Testamento de emergência: a necessidade da alteração do artigo 1.879 na reforma do Código Civil

por Laura Souza Lima e Brito

O Código Civil, na sua redação original, contempla uma espécie sui generis de testamento, pensada para situações excepcionais em que o testador se vê compelido a manifestar sua última vontade, mas impedido de fazê-lo pelas vias ordinárias.

O testamento de emergência é previsto no artigo 1.879, nos seguintes termos: “Em circunstâncias excepcionais declaradas na cédula, o testamento particular de próprio punho e assinado pelo testador, sem testemunhas, poderá ser confirmado, a critério do juiz.”

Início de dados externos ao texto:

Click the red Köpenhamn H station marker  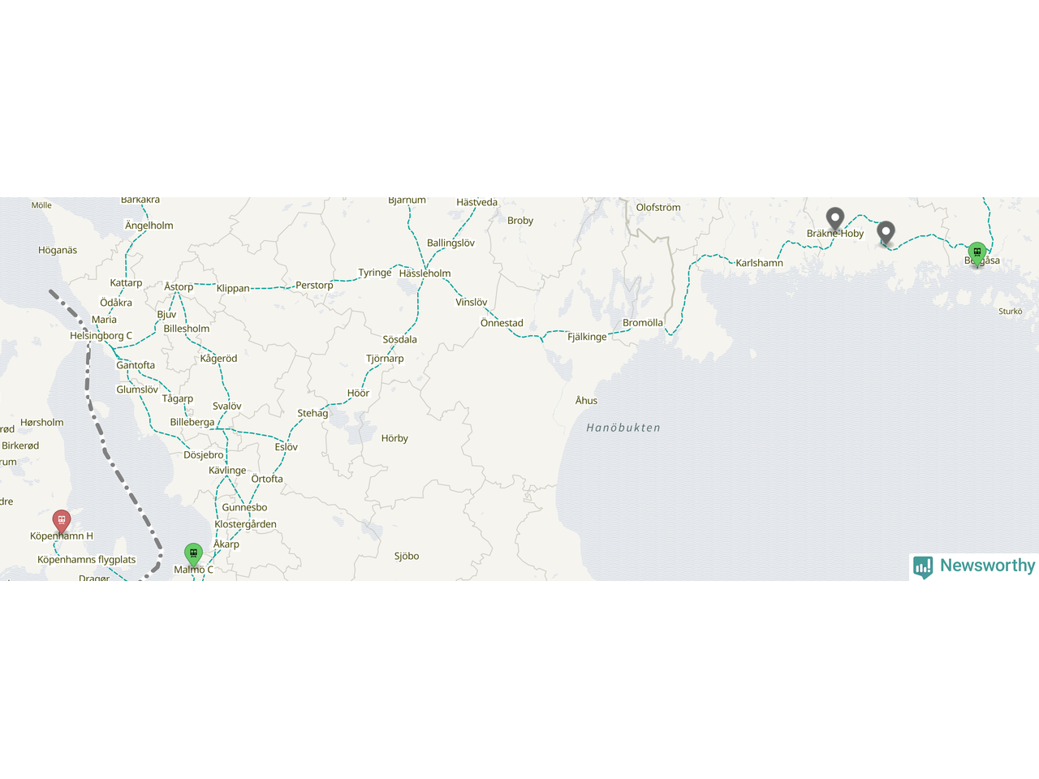coord(62,521)
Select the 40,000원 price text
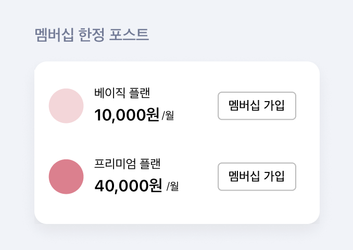 point(128,185)
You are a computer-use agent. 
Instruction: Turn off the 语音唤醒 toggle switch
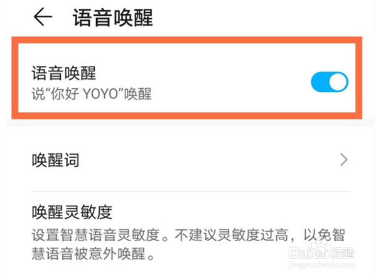(x=329, y=82)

Ao longo dos primeiros dezessete anos do Código, pouco se falou do testamento de emergência, salvo alguns comentários em textos sobre testamentos em geral. Na jurisprudência, houve alguma discussão sobre se testamentos particulares sem testemunha poderiam ser cumpridos como se de emergência fossem, o que não era acolhido.

Ocorre que a pandemia jogou holofote sobre essa espécie testamentária: pessoas receosas do desfecho de uma contaminação que, justamente por terem contraído uma doença altamente contagiosa, não poderiam estar na presença de testemunhas.

Com isso, viu-se que não só essa espécie merecia adequada interpretação, como era de grande relevância prática. Não só nesse contexto extremo, mas para quem estava em situações excepcionais de internação ou agravamento de quadros de saúde.

O que se observou foi que a redação do artigo 1.879 e, especialmente, sua localização na seção do testamento particular traziam dúvidas sobre sua correta interpretação. Análise bem detida sobre as suas especificidades foi feita pela autora, em coautoria com o Prof. Edgard Audomar Marx Neto, no artigo Testamento de emergência e a pandemia da Covid-19, publicado no volume 25 da Revista de Direito Civil Contemporâneo.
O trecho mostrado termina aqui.